During the stay in Mathura, Balarama revisits Vraja by himself where the cowherd community appears to have resettled from Vrindavana after having abandoned it initially under Krishna’s urging. On this occasion, Baladeva changes the course of the Yamuna so that it flows through Vrindavana.

Gonarda, the king of Kashmir, the only monarch missing from the Kurukshetra War, is mentioned as besieging Mathura as an ally of Jarasandha, along with Virata (with whom the Pandavas live in disguise later), Ekalavya (a cousin of Krishna like Shishupala, Dantavaktra and Jara), Shalya (maternal uncle of Nakula and Sahadeva) and the Kauravas. One wonders how Bhishma permitted this. Was he apprehensive of Jarasandha? Did the Kauravas include the Pandavas? How did Kunti countenance an alliance against her brother’s son and her kin?

In sections dropped by the CE Vikadru narrates how the Ikshvaku dynasty’s Haryashva was exiled from Ayodhya by his elder sibling and settled in his father-in-law Madhu’s town inhabited by Abhira cowherds. This kingdom came to be called “Anarta/Surashtra”. Haryashava’s son was named Yadu, whence the Yadavas. Yadu’s great grandson Bhima is Rama’s contemporary and his son Andhaka is Kusha’s. Mathura is not fortified, its moats are dry with no stores of materials to withstand a siege because of Kamsa’s neglect. The troops are disheartened facing repeated onslaughts (as many as 18 plus Kalayavana’s attack). Thereupon Krishna and Balarama proceed south-west to the Sahyadris to meet Parashurama on Mahendra mountain, who has established the town of Shurparaka by “pushing back the sea”. He advises them to take shelter on Gomanta peak and fight Jarasandha there.

Krishna leads the Yadavas away from Mathura to the mountain Raivataka in the far west. Ekalavya’s home is nearby. On a large piece of land like a gaming board named Dvaravati Krishna establishes the city of Dvaraka marking it out with measuring tapes, with three-and-four-way crossroads. Such details are not found in MB for Indraprastha whose construction is quite mythical. As with the earlier avatar Parashurama establishing Shurparaka reclaiming land from the sea, here the new avatar Krishna reclaims an area of the sea-bed 10 yojanas-by-2 yojanas (86.36). Krishna sets out codes of conduct for citizens, constitutes guilds, appoints troop-commanders and, a council of ten elders with Raja Ugrasena.

Kalayavana, the deadly barbarian, attacks leading a horde of Shakas, Tusharas, Daradas, Paradas, Tanganas, Khashas, Pahlavas and Himalayan barbarians. There is a very interesting passage about embassies here. Krishna sends Kalayavana a sealed pot containing a vicious snake. The pot is sent back filled with ants who bite the snake to death. Finding himself trumped, Krishna leads the Vrishnis away to Dvaraka. After the ancient king Muchukunda has consumed Kalayavana, Krishna intimates a strange fact: at present it is the Kali Yuga (85.59). However, according to MB the Kurukshetra War occurs at the end of the Dvapara Yuga with Kali beginning after Krishna’s death. This is yet another piece of information that needs to be reconciled with MB. In HV the Kali Yuga is called Maheshvara’s age in which people worship him and Kumara (significantly, both are non-Vedic gods), are ruthless and short-lived.

### ENTRIES SUPPLIED
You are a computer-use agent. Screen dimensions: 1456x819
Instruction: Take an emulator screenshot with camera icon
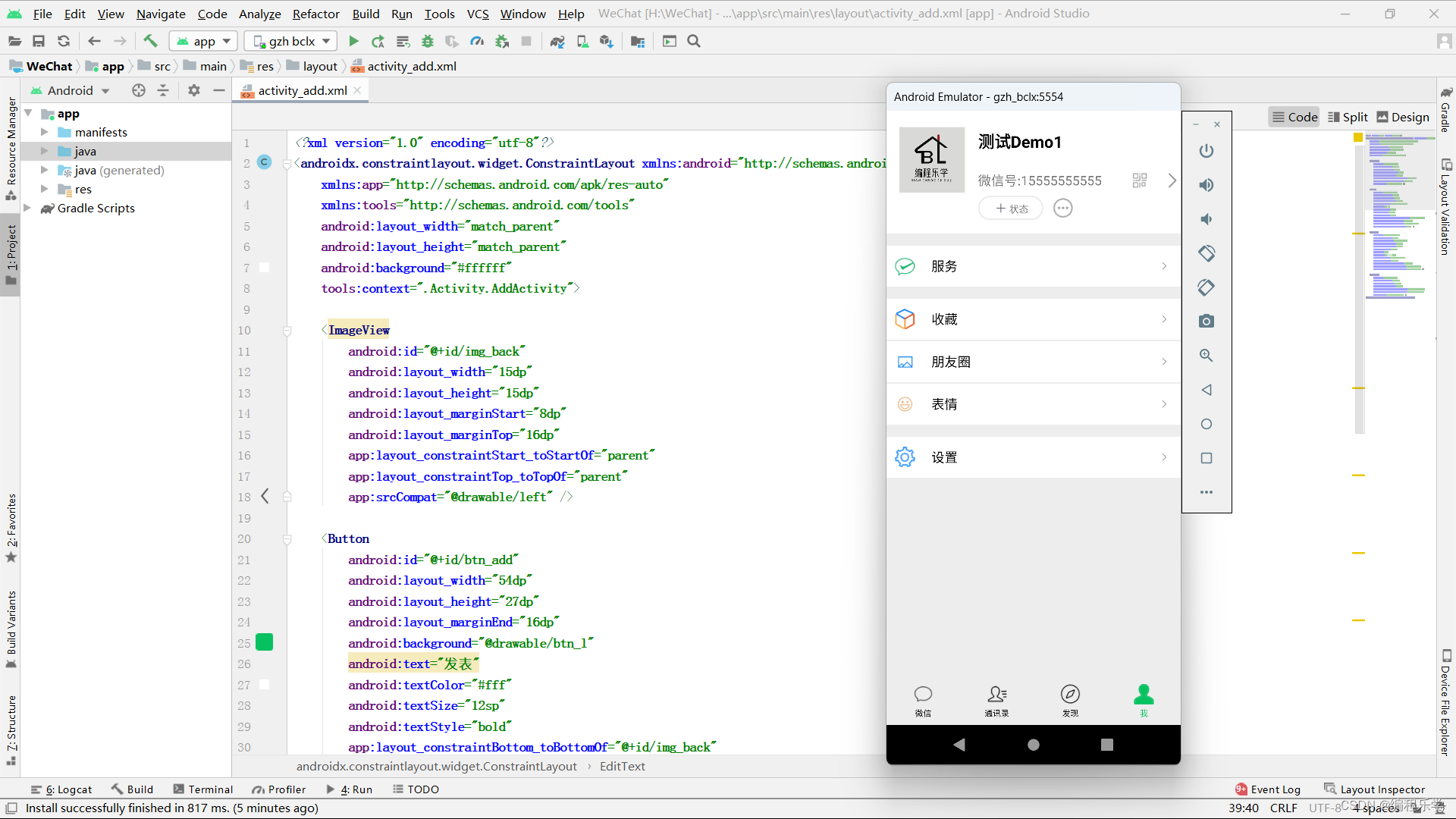pyautogui.click(x=1206, y=322)
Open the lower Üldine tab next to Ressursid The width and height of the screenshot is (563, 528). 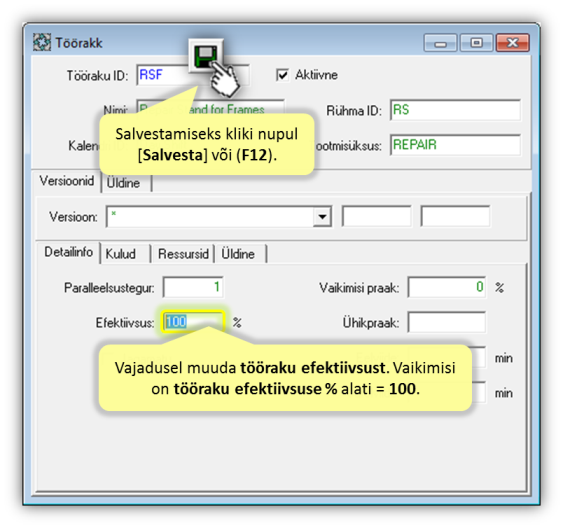[238, 254]
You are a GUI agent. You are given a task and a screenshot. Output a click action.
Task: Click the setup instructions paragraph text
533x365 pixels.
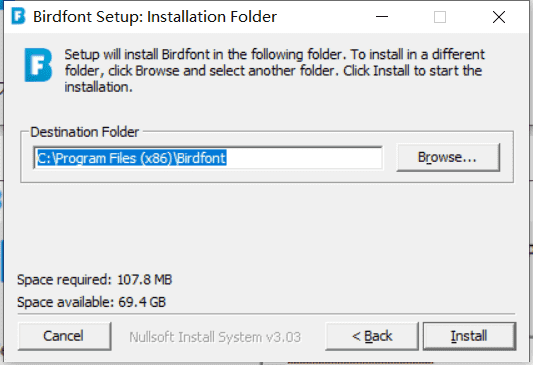(275, 71)
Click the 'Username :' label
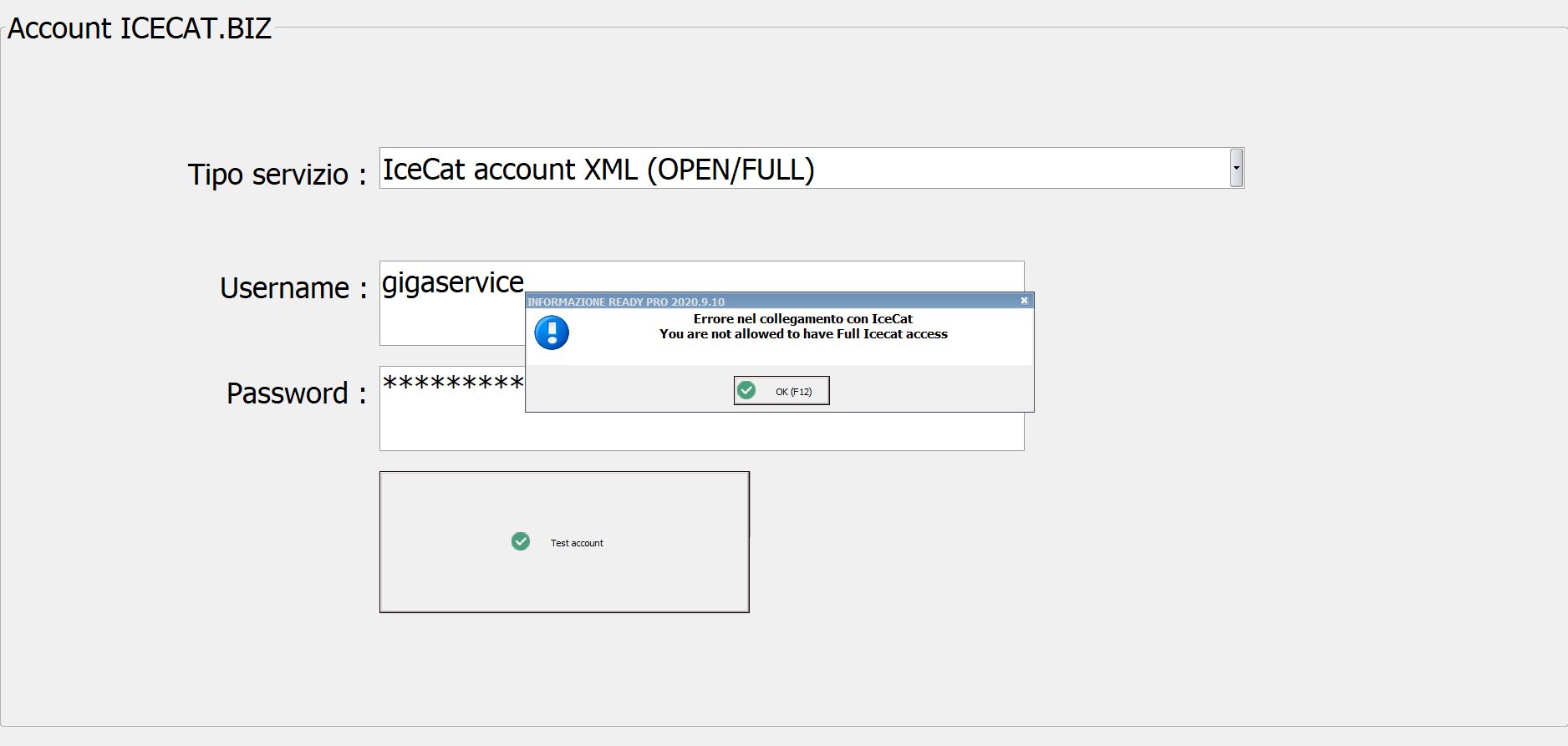 [x=293, y=287]
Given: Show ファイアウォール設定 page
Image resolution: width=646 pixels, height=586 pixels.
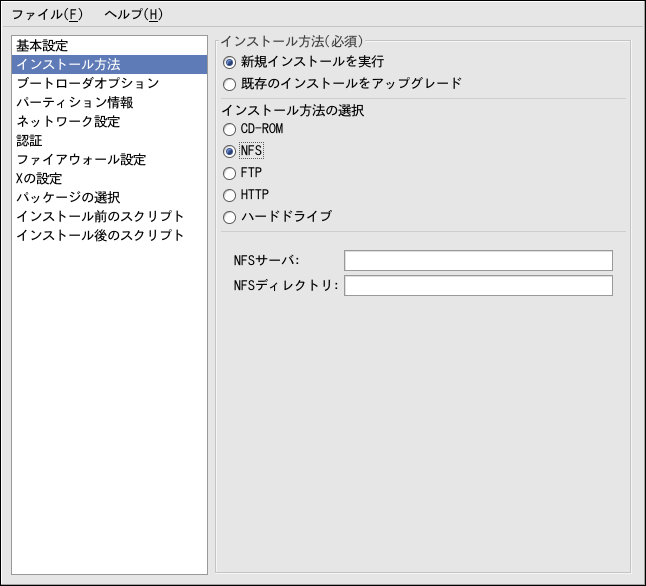Looking at the screenshot, I should tap(81, 160).
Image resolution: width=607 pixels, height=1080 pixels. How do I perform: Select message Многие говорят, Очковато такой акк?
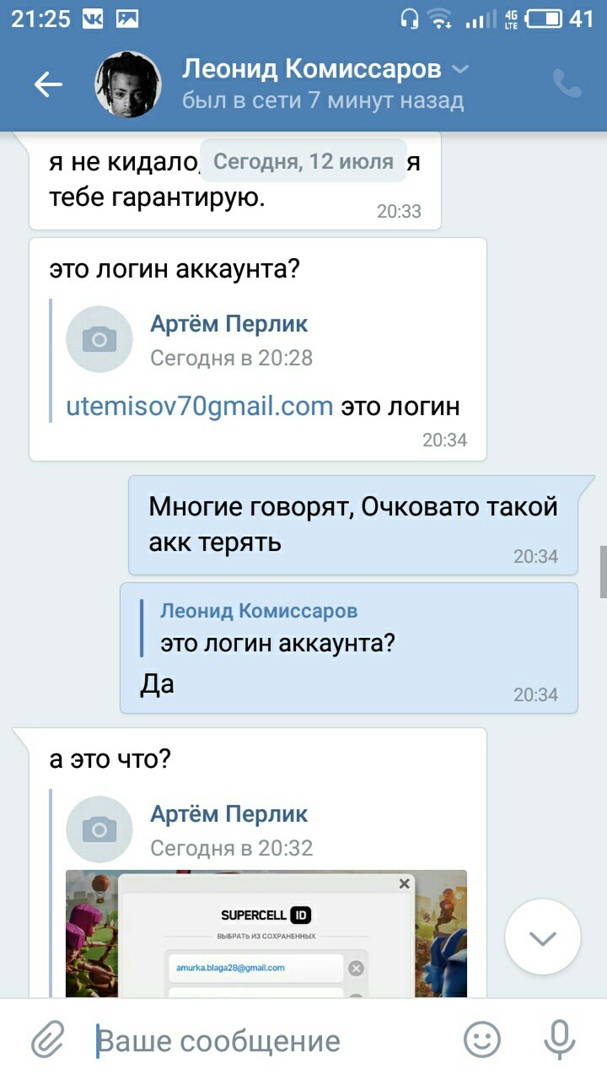pos(353,525)
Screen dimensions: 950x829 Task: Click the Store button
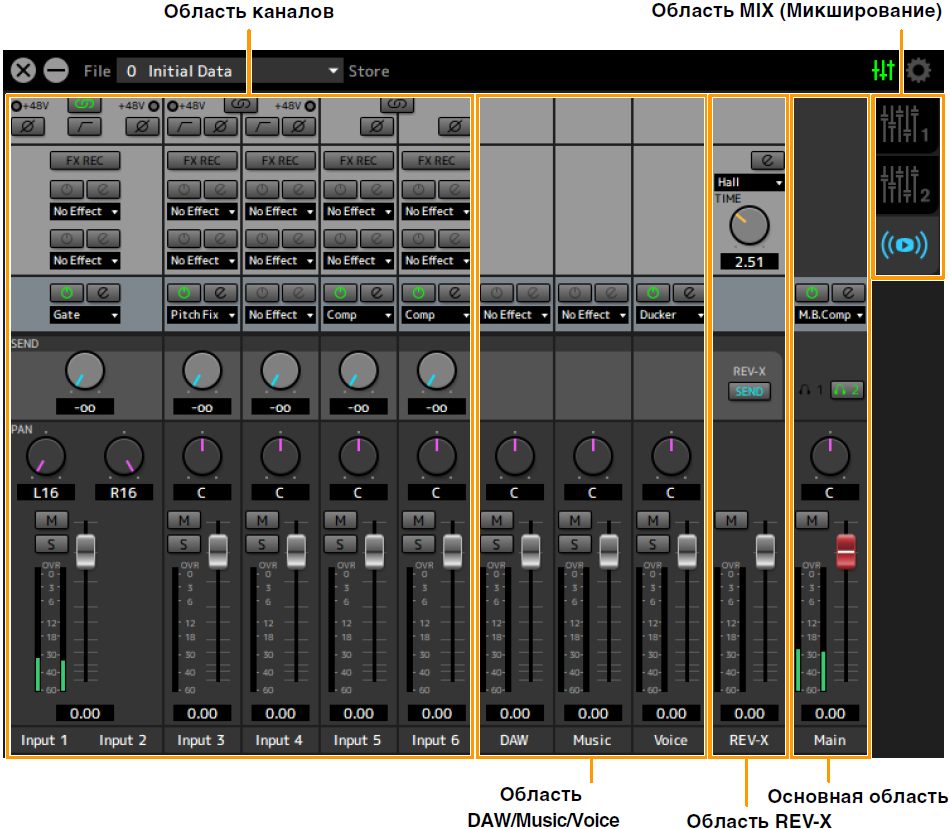pyautogui.click(x=368, y=72)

### STATED GOAL 1
Please give the lines of the records as a JSON list of strings, one string per line, starting with the line that contains "Click the 'Username :' label" and going on through the end of the records. Leave out blank lines and the pictures.
### STATED GOAL 2
Carry the passage on Krishna, Balarama and the founding of Dvaraka forward from its last sentence.

### TASK ANSWER 1
[
  "Click the 'Username :' label",
  " [x=293, y=287]",
  "Given: Show ファイアウォール設定 page",
  "Image resolution: width=646 pixels, height=586 pixels.",
  "Looking at the screenshot, I should tap(81, 160).",
  "Image resolution: width=607 pixels, height=1080 pixels. How do I perform: Select message Многие говорят, Очковато такой акк?",
  "pos(353,525)",
  "Screen dimensions: 950x829 Task: Click the Store button",
  "pyautogui.click(x=368, y=72)"
]

### TASK ANSWER 2
HV explains Shishupala’s loyalty to Jarasandha. Shishupala’s father Damaghosha had given him away to his kinsman Jarasandha who treated him like his own son (87.22). To please his foster father, Shishupala made mischief against his maternal uncle’s clan, the Vrishnis, because Krishna had killed Jarasandha’s son-in-law Kamsa. Jarasandha was overlord of Anga, Vanga, Kalinga and Chedi, i.e. Bihar, Bengal, Orissa and Bundelkhand. Rukmini’s father Bhishmaka was king of Vidarbha (Nagpur area). In the battle following Krishna’s abduction of Rukmini, Balarama killed the king of Vanga and his elephant with a tree (which we find Bhima doing frequently in MB). As we find in MB as well, elephant armies were the speciality of Vanga, Kalinga and Pragjyotishpura (Assam).

After the marriage with Rukmini, seven other wives of Krishna are specifically named and 16,000 other wives are mentioned. Despite the enmity with her brother Rukmin, there is no problem in Rukmini’s son Pradyumna marrying his maternal uncle’s daughter Shubhangi, and Pradyumna’s son Aniruddha wedding Rukmin’s grand-daughter Rukmavati. In the dice-game engineered by Rukmin after the wedding he defeats Balarama by cheating—a parallel to the MB dice-game—and insults him, whereupon Balarama kills him with the gaming-board.

Chapter 96 introduces Ekanamsha as Devaki’s daughter, though born to Yashoda, as she grew up with the Vrishnis. She stands with Balarama holding her right hand and Krishna her left, exactly as depicted in the icons in Puri’s Jagannatha temple and also in a sculpture in Mathura from the early common era.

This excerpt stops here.